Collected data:

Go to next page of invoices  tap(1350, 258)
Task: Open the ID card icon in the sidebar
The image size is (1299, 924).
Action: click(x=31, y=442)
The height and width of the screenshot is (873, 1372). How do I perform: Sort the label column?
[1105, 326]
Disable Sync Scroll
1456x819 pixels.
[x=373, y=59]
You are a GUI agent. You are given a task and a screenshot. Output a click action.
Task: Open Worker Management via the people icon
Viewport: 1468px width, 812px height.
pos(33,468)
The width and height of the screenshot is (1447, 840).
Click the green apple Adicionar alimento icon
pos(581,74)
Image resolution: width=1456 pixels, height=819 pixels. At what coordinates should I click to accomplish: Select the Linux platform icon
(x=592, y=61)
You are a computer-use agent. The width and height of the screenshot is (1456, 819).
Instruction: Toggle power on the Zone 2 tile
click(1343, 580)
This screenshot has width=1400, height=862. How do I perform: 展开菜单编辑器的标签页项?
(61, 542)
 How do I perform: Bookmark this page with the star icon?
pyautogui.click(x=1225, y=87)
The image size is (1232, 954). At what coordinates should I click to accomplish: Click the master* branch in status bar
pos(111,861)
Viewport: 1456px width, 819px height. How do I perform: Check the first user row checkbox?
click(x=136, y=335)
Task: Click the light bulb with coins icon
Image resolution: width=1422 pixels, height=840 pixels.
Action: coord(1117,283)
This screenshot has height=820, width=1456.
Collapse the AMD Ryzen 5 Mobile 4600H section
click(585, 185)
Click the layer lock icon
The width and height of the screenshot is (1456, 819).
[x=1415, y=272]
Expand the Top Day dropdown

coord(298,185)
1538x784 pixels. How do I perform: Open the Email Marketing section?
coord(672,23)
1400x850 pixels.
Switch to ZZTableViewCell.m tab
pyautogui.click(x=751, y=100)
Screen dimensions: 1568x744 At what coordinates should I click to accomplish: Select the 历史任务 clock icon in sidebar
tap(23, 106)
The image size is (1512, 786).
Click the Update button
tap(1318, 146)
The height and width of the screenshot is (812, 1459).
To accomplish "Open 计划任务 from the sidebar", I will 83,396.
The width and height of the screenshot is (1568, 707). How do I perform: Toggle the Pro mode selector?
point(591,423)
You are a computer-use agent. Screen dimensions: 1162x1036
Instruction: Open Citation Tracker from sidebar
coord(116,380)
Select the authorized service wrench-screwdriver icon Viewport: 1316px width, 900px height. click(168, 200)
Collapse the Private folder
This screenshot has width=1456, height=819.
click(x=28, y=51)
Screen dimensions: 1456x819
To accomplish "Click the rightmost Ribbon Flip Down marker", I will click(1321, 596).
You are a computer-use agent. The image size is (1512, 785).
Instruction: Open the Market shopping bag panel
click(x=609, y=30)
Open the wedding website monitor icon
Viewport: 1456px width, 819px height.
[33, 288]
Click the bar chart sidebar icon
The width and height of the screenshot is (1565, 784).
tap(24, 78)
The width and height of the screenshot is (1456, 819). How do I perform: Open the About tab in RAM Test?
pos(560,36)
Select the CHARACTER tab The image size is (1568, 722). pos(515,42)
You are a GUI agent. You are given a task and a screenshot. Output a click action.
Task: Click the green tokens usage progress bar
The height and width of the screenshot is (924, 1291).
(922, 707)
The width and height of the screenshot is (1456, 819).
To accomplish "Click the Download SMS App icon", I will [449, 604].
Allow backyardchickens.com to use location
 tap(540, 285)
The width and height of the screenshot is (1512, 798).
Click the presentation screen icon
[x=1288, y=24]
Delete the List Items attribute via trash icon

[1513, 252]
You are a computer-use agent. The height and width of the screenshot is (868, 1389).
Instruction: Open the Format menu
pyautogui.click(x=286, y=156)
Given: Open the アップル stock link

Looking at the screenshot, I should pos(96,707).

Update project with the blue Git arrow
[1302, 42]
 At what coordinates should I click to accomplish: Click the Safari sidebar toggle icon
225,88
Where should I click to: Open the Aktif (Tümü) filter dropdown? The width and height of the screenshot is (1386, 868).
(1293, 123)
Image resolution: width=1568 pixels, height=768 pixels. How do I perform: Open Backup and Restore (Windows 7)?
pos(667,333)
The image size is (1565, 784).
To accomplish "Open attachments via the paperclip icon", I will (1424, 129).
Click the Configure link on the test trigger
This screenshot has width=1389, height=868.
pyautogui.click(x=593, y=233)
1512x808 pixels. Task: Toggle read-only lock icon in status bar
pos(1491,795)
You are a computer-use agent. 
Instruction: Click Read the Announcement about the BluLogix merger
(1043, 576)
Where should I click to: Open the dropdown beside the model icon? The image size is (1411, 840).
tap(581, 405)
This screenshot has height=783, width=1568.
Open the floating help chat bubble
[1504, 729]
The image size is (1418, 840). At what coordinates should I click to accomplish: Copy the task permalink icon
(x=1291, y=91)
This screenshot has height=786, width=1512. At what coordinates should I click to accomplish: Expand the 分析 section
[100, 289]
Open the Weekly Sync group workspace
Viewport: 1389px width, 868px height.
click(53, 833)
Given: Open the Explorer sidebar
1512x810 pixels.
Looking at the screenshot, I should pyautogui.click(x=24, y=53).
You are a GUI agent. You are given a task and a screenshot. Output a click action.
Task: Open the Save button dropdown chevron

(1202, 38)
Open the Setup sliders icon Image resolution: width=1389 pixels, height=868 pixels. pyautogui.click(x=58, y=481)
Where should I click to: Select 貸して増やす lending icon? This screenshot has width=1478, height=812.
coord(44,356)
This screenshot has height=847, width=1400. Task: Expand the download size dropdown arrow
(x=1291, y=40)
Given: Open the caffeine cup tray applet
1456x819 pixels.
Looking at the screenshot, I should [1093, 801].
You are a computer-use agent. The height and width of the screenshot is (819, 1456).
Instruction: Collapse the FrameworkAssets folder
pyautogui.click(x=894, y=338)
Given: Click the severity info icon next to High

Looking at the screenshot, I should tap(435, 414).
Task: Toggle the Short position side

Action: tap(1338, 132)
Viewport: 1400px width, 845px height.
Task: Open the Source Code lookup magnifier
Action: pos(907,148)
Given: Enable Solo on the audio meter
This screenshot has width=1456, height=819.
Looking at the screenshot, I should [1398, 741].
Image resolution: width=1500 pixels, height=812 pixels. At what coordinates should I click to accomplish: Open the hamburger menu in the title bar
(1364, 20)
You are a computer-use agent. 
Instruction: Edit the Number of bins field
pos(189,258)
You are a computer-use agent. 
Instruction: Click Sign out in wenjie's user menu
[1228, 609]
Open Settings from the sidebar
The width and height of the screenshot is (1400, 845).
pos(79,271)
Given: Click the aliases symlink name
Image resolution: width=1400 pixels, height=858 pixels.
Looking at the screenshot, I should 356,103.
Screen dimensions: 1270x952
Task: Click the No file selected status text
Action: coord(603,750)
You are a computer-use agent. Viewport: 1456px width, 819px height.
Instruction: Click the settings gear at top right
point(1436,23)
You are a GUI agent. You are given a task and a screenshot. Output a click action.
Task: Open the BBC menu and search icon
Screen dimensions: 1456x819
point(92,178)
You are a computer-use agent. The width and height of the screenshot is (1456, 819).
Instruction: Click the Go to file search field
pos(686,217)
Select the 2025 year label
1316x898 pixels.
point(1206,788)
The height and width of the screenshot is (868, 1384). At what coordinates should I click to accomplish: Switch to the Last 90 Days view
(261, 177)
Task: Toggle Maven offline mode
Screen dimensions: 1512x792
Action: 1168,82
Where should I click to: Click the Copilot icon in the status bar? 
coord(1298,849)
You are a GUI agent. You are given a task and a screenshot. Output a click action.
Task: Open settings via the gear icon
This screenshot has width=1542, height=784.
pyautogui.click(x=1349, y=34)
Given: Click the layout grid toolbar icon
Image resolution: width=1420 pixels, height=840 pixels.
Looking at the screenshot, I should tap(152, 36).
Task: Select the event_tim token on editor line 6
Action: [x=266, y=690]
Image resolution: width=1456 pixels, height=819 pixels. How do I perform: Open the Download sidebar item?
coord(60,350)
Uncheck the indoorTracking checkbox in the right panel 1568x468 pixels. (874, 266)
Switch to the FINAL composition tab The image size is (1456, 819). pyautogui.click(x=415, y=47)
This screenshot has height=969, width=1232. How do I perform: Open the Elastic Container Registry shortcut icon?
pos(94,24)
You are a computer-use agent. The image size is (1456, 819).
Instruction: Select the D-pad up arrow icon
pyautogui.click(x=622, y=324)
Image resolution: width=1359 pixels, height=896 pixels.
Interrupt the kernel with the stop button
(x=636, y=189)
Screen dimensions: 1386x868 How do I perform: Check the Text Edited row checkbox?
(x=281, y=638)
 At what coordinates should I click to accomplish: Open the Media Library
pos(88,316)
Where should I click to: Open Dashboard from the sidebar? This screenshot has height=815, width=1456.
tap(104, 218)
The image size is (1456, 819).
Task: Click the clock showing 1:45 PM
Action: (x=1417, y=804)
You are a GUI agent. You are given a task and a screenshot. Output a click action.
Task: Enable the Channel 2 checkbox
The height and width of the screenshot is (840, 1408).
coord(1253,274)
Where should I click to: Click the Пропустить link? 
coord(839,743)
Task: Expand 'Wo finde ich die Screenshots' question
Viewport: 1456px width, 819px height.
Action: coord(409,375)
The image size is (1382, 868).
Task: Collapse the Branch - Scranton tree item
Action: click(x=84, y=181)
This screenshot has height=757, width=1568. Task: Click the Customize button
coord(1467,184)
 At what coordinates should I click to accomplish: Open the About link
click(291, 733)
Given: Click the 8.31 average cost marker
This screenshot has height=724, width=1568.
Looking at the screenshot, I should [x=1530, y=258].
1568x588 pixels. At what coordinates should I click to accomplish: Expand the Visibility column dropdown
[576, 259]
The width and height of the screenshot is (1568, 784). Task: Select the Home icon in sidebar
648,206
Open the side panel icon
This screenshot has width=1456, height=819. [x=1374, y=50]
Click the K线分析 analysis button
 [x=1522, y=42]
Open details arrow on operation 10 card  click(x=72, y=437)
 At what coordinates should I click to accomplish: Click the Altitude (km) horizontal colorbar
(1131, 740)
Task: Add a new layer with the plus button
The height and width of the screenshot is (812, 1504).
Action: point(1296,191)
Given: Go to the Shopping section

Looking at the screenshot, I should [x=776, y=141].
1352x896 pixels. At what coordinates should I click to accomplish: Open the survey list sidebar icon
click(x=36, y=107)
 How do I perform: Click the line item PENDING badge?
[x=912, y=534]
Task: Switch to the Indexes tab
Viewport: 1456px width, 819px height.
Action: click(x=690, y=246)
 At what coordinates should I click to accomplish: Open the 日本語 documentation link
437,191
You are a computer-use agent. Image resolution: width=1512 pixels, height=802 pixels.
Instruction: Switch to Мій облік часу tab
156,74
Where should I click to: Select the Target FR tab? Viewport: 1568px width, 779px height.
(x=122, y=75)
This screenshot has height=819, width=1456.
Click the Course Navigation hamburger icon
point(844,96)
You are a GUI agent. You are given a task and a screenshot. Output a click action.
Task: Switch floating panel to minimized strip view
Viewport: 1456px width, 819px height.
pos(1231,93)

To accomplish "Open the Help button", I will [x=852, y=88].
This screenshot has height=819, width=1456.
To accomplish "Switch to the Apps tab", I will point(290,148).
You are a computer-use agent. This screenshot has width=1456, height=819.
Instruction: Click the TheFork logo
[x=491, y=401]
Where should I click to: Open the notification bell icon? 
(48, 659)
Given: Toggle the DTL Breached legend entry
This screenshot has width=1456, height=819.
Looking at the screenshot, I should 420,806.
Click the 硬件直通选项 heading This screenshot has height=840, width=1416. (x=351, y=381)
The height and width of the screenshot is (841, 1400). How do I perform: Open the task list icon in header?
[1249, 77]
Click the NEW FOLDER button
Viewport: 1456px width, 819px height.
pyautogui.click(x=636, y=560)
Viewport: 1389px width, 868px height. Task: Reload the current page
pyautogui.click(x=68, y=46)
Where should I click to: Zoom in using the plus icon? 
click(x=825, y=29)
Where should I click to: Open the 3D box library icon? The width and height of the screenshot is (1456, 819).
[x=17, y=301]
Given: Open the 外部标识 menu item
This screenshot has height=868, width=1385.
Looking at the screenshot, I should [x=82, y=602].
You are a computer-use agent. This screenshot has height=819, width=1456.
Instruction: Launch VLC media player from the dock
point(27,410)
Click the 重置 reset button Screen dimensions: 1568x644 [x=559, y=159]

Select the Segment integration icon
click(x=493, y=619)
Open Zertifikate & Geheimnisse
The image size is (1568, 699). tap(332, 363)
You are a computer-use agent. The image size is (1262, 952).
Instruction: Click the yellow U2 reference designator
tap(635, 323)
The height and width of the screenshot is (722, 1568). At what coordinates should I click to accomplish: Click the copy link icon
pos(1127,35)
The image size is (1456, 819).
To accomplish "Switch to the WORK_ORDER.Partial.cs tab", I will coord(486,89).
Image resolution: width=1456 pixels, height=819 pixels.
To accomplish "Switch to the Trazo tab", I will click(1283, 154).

* **About this task**:
Please copy out each line of the data in which the word "Enable" occurs.

* **The completed task**:
Given: Enable Solo on the audio meter
Task: Enable the Channel 2 checkbox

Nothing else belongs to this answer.